“If a man love me, he will keep my words, and my Father will love him, and we will come unto him, and make our abode with him.”
In the gentle softness of October and in the quiet stillness of the ending of nature’s year, we celebrate the completion of the Apostolic foundation of the City of God with the Feast of Saint Simon and Saint Jude. All that can be said has simply to do with their apostleship. They are of the company of “twelve poor men, by Christ anointed,”as a hymn puts it. And after all, what more needs to be said than that? Very little is known about either apart from their apostleship in Christ though they have come to be known traditionally as the patron saints of zealots and of lost causes, respectively. But that only highlights perhaps the essential doctrine of the saints. Another lives in them and so for us. It is all about the sanctifying power of the grace of Christ reflected in those whose lives are hid in Christ and who point us to the nature of our abiding in the grace of God.
That abiding is wonderfully signaled in the lesson from Revelation as belonging to the image of the heavenly city, the city of God. The Collect emphasizes that the Church is built upon nothing less than “the foundation of the Apostles and Prophets, Christ Jesus himself being the head corner-stone” and emphasizes the unity of doctrine as the binding principle that makes us “an holy temple acceptable unto thee.” We abide in the temple and are to be ourselves temples of the Holy Spirit.
What this means is shown in the powerful gospel for their feast which speaks about keeping the commandments of God in love and about the Holy Spirit as the Comforter or Strengthener of our faith who “shall teach you all things, and bring to your remembrance, whatsoever I have said unto you.” The Feast of St.

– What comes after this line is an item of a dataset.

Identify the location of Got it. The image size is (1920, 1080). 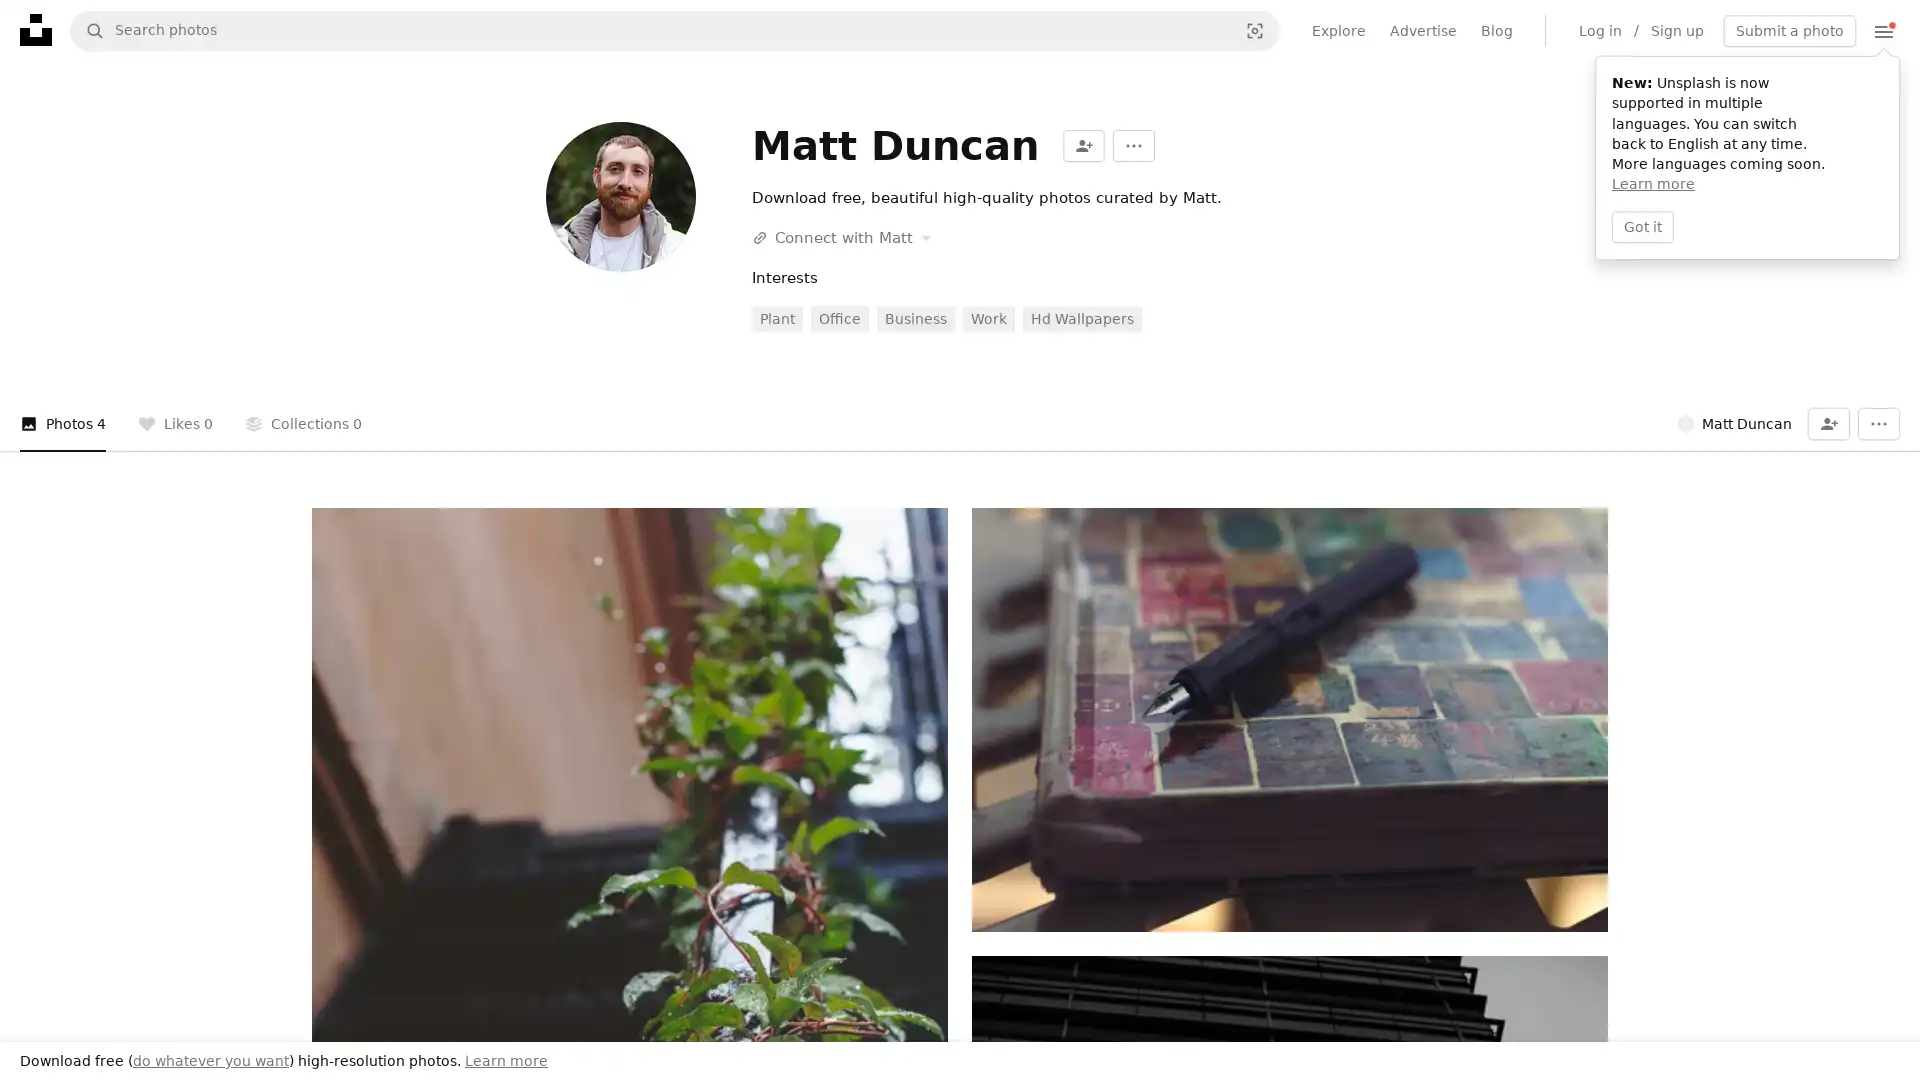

Simon and St. Jude completes the festal round of the Apostles and prepares us for the harvest festival of All Saints. What is set before us is the wonder of our co-inherence with God and with one another. God in us and we in him.
Saints Simon and Jude usher us into the glorious celebration of that community of divine love in which we have our abiding, the Feast of All Saints; itself the celebration of “all that dedicated city, dearly loved of God on high.” All our agendas are, after all, but lost causes, all our zeal is but misplaced love apart from our abiding in the love of God which passes human knowing. And as the Gospel makes clear this abiding is our peace and our joy, come what may in the course of this troublous life.
“Peace I leave with you, my peace I give unto you: not as the world giveth, give I unto you. Let not your heart be troubled, neither let it be afraid.” These words belong to the exact same Gospel read at Pentecost. The descent of the Holy Spirit inspires and guides, teaches and directs the Church of God and all our souls in its holy embrace. We have our abiding in that great city, the holy Jerusalem. As Bishop John Pearson wonderfully puts it:
This is the communion which the saints enjoy with the three Persons of the Blessed Trinity; this is the heavenly fellowship (represented unto entertaining Abraham, when the Lord appeared unto him, and three men stood by him:) for our Saviour hath made us this most gracious promise, If any man love me, he will keep my words; and my Father will love him, and we will come unto him and make our abode with him. Here is the soul of man made the habitation of God the Father, and of God the Son; and the presence of the Spirit cannot be wanting where those two are inhabiting; for if any man have not the Spirit of Christ, he is none of his. The Spirit therefore with the Father and the Son inhabiteth in the saints; for know ye not, saith the Apostle, that ye are the temples of God, and the Spirit of God dwelleth in you?”
“If a man love me, he will keep my words, and my Father will love him, and we will come unto him, and make our abode with him.”